Жили мы дружно, пианино делили. Правда, в общежитии я заниматься не мог. У Арама Ильича был свой класс. Когда он уезжал — а это бывало довольно часто — я оставался заниматься у него. Я там просто прописался. Там был рояль и еще органчик — вот где я и учился играть на органе. Лекции заканчивались, я шел в класс и до десяти вообще не выходил из здания института. Сочинял, играл на органе. Мне никто был не нужен. Мне было так хорошо!
Есть хотелось всегда. Очень хотелось. В институтской столовке еда мне казалась безумно вкусной. Я и сейчас хорошо помню те ощущения: съешь борщ после холода, запьешь киселем, и аж туман в глазах, просто покачиваешься от сытости. Нормально пьянеешь, как после ста грамм.
Полуголодная, веселая юность. Конечно, она была далеко не одинаковой у разных людей. Кого-то из моих сокурсников подвозили на занятия в черных машинах. Кто-то, как я, в тридцатиградусный мороз добирался до института в летнем пальто, забегая в магазины и подъезды погреться. Кто-то жил с родителями в прекрасных квартирах, построенных еще в сталинские времена для сановников, а кто-то — в общежитии у Рижского вокзала в десятиметровой комнате, где помещалось восемь человек. Среди нас были и композиторы, и певцы, и инструменталисты. В нашей комнате жил тромбонист по фамилии Базилевич. По нашим понятиям пожилой человек (ему было около тридцати), он дул в свой проклятый тромбон безостановочно с утра до вечера.
Стипендия — двадцать семь рублей, получалось меньше рубля в день 1. Прожить на нее было совершенно невозможно. Кое-кто подрабатывал в ресторанах. Я прекрасно импровизировал, и мне тоже предложили такой заработок. Восемьдесят рублей в месяц, да еще еда. Я отказался. Я понимал: если пойду на это — уже не вырвусь. Поэтому мы с ребятами подряжались на Рижском вокзале разгружать вагоны. Чаще всего это были вагоны с продуктами. За работу нам на восьмерых давали мешок картошки. Мы тащили его в общежитие, и начиналась «безбедная жизнь». А как- то к нам пришел человек из научного института и предложил купить наши скелеты, — после смерти, естественно. Для этого нужно было подписать бумагу… Мы долго всерьез обсуждали этот вопрос всей комнатой, но решили, что пятьдесят рублей за скелет слишком мало.

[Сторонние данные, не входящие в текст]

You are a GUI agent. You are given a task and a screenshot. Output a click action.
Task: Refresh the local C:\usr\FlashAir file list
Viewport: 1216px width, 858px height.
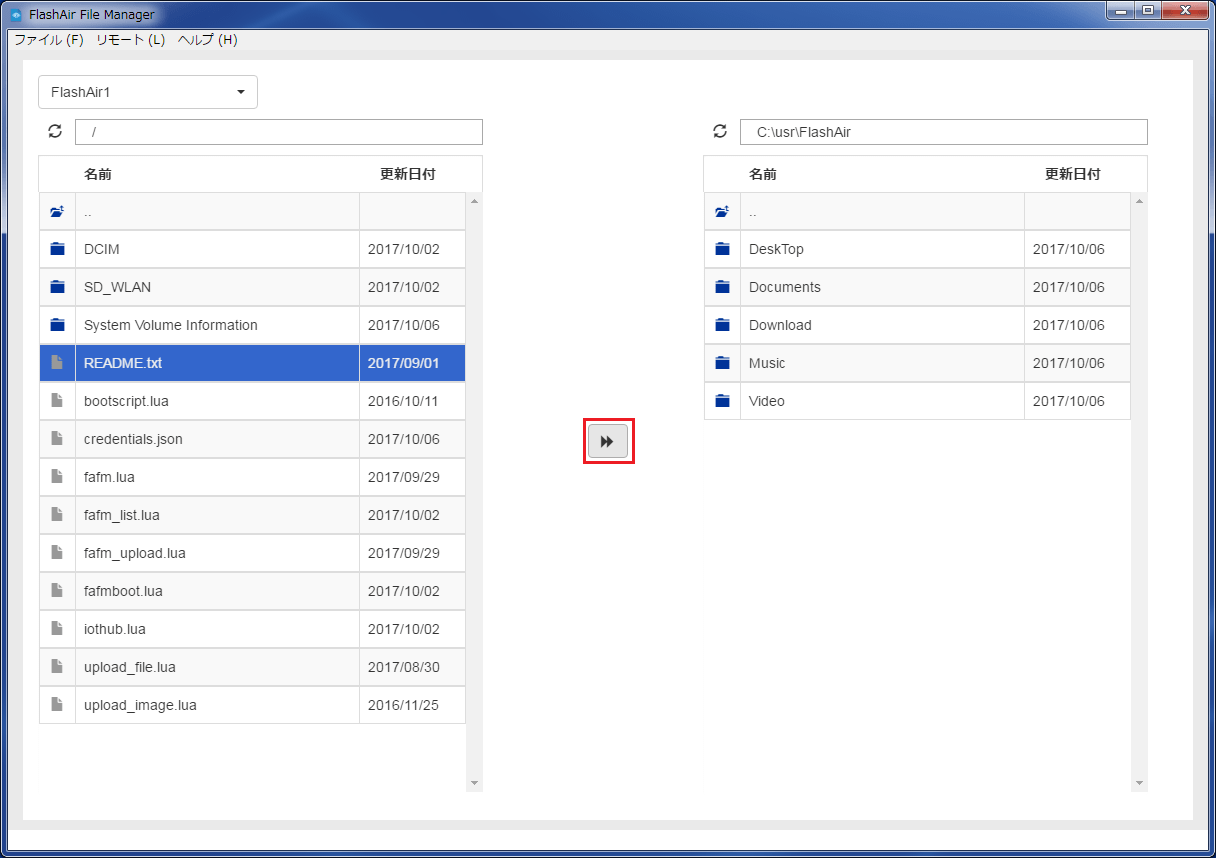tap(720, 131)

Ходил я в свитере и единственных штанах. Весь первый курс мечтал купить серый костюм, рубашку, галстук и туфли. У нас была девочка, очень хорошенькая, она мне жутко нравилась. Но я считал, что не могу пригласить ее в консерваторию. «Как же без костюма? Неужели идти в свитере?» — думал я. Хотя ходил в консерваторию чуть ли не ежедневно в этом своем единственном свитере — нас пускали по студенческому билету на галерку. Но с ней я хотел пойти в партер. На первом курсе я костюм так и не купил. Купил, кажется, на втором или на третьем. Серый в елочку. И гладкий галстук. Только девочка куда-то исчезла.
А еще чуть ли не на первом курсе я устроил бунт. Конечно, я был не прав. Но я был юн, убежден в том, что гениален, и хотел учиться не так, как меня учили. Я полагал, что мне нужно как следует пройти строгий стиль, полифонию, а вот классическая гармония, которую нам преподавали, мне не нужна. Она мне была неинтересна. Я хотел искать свежие новые краски, а мне на уроках гармонии не давали это делать. Я не хотел учиться у Козлова, а он меня из принципа заставлял. Я не ходил к нему, а он строчил на меня докладные. Вот я и написал статью в стенгазету. О том, что молодые композиторы имеют право знать современную гармонию, изучать Прокофьева и Мессиана. Я требовал. А Козлов отвечал, что это не музыка, и продолжал регулярно подавать докладные ректору. Уже шла речь о моем исключении за неподчинение и нарушение дисциплины.
И вот как раз в самый критический момент произошел такой случай.
С Люсей Кренкель, моей однокурсницей, мы выходим из института.
— Что у тебя? — расспрашивает она.
— Ужасно. Меня вызывают к ректору. Но я не сдамся.
На следующий день меня действительно вызывают к Муромцеву.
— Что у вас происходит? Я вас внимательно слушаю.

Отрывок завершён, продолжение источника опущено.